The polls, pols, and pundits all got it wrong—and the world was stunned when Donald Trump defeated Hillary Clinton. People are still reeling; from the talking heads on TV to the regulars at the coffee shop to onlookers around the globe, the question is, “How did this happen?”

Even fivethirtyeight.com, the astonishingly accurate forecasting website created by the great data scientist, Nate Silver, had Hillary at 71% for the win on the eve of Election Day. 538 is unique in that it is not a poll—it is an aggregator that combines results from hundreds of polls and weighs them by certain factors like quality. By averaging so many individual polls, it attempts to overcome the imperfections of each to arrive at a less biased and more reliable prediction.

To be fair, 538 gave Trump a better chance of winning than did most prognosticators, in large part because of its super-sophisticated way of modeling data and recognizing how not all errors are random. But it too failed to see it likely that Trump would be the 45th president of the U.S.

How could so many experts with so much data be so wrong? The answer provides some vital lessons for the promise and pitfalls of using Big Data to make big decisions.

Statistics are only as good as the data that feed into the model. How well does the sample mirror the population you are trying to predict? How clean and credible are the data points? How well do the numbers reflect the phenomenon?

The most common polling technique is to ask people how they intend to vote. But with so many on mobile phones and with de-listed numbers, it is hard to reach big swaths of people. Non-response bias—where people who don’t participate in polls are systematically different from those who do—appears to have seriously skewed this year’s polling data.

Further, a dispiriting aspect of this election was that most Americans did not approve of either candidate. Many people simply weren’t comfortable saying who they would vote for—for fear of being looked down upon or, worse and unfortunately quite often, shouted down and insulted.
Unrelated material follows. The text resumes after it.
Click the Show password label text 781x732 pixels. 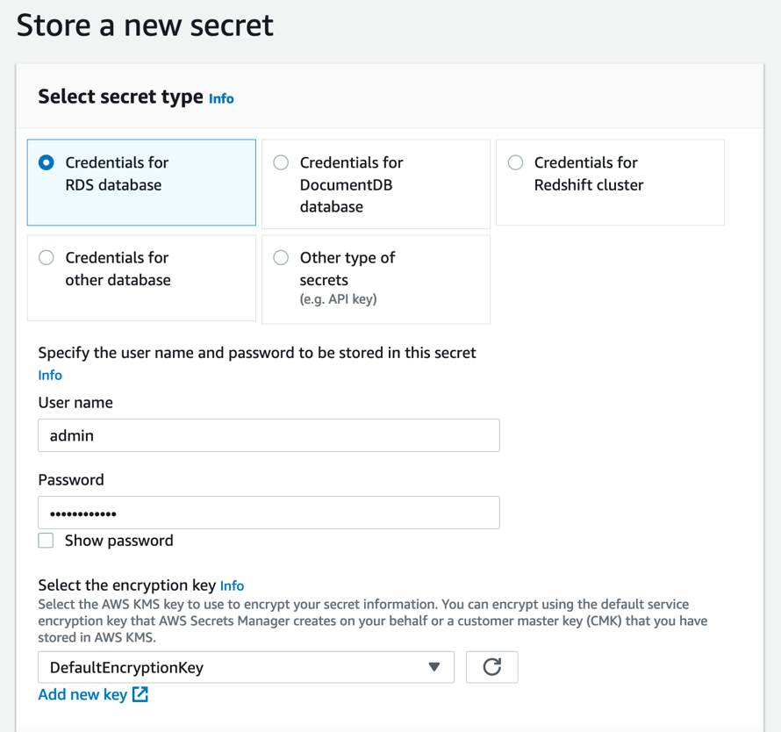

And numbers don’t always reveal the whole picture. Qualitative data is often needed to flesh out bare-bones quantitative data and bring it to life. Big-city pollsters were too far removed to notice how Trump rallies were so much bigger and more spirited than Clinton rallies. His supporters came in passionate droves, packing arenas. She could barely muster crowds in the thousands. Mainstream media also failed to notice, or at least report, this leading indicator.

It seems pretty clear that most polls and pundits misread the electorate—Midwest, rural, older, working class, and predominantly white voters had a far greater impact than expected. Their anger at being left behind in the global economy, leap-frogged socially by historically disadvantaged groups, and contemptuously overlooked by an increasingly out-of-touch and entitled ruling elite explains both Trump’s victory and why it was such a surprise: neither the Republican or Democratic parties, nor the media, has paid attention to them.
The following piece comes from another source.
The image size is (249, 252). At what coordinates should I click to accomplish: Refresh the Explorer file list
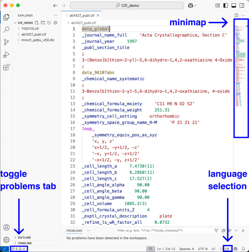click(x=49, y=23)
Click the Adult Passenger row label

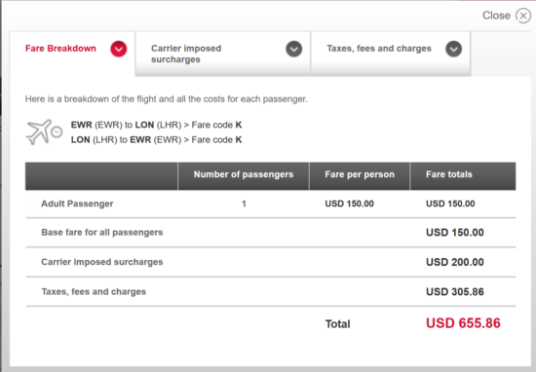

The lessons of Trump’s election upset for enthusiasts of Big Data are fairly clear too.

First, make sure your sample is representative. There is a huge difference between a convenient sample and a relevant sample. You can scrape a bunch of data off a social media site, but it probably won’t reflect the opinions of the underemployed rustbelt. And by definition the silent majority’s voice won’t be heard until after the fact.

Second, make sure your measures are valid and reliable. Asking people directly usually gets you the answer they want you to hear, not necessarily what they really believe. There is a science to measurement, but constructing good measures is a painstaking and tedious process.
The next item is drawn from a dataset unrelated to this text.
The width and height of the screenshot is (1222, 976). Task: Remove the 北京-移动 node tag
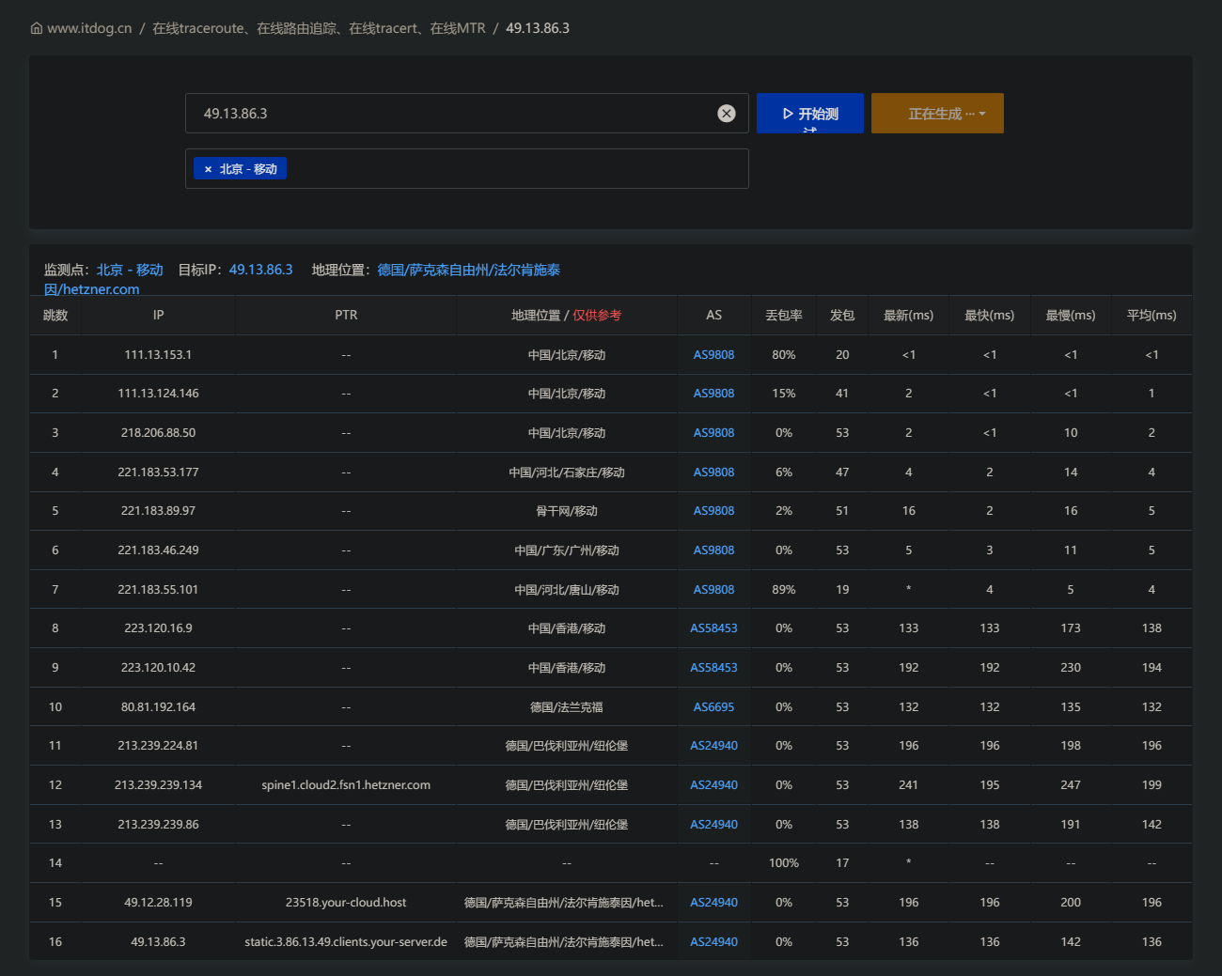tap(208, 169)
Third, and most importantly, data alone can’t tell the story. You need a coherent theory, both to guide data collection and to interpret the resulting statistical pattern. (You are probably thinking that this is just a variation on Immanuel Kant’s great line about concepts and precepts—it is!) The usual suspects have been scrambling to construct a new narrative, one about populist middle-American resentment and a movement to take back their country. Ignoring this groundswell explains why we didn’t see a Trump victory coming; but catching up to it is helping to explain, in hindsight, how it happened.

The answer is not to swing the pendulum toward “small data.” As my buddy and research methods genius, Ryne Sherman, pointed out, more data is usually better. But perhaps only up to a point. You need a big enough sample to yield reliable statistics, but you also need to know just exactly who you are sampling and what you are measuring. And, of course, you need a pretty good idea about the questions you are asking and why they matter.

Baking these conditions into any data analysis project can prevent a lot of the sort of head-scratching we’ve seen the last couple days.


This article was previously posted on LinkedIn.com, on 11/10/2016.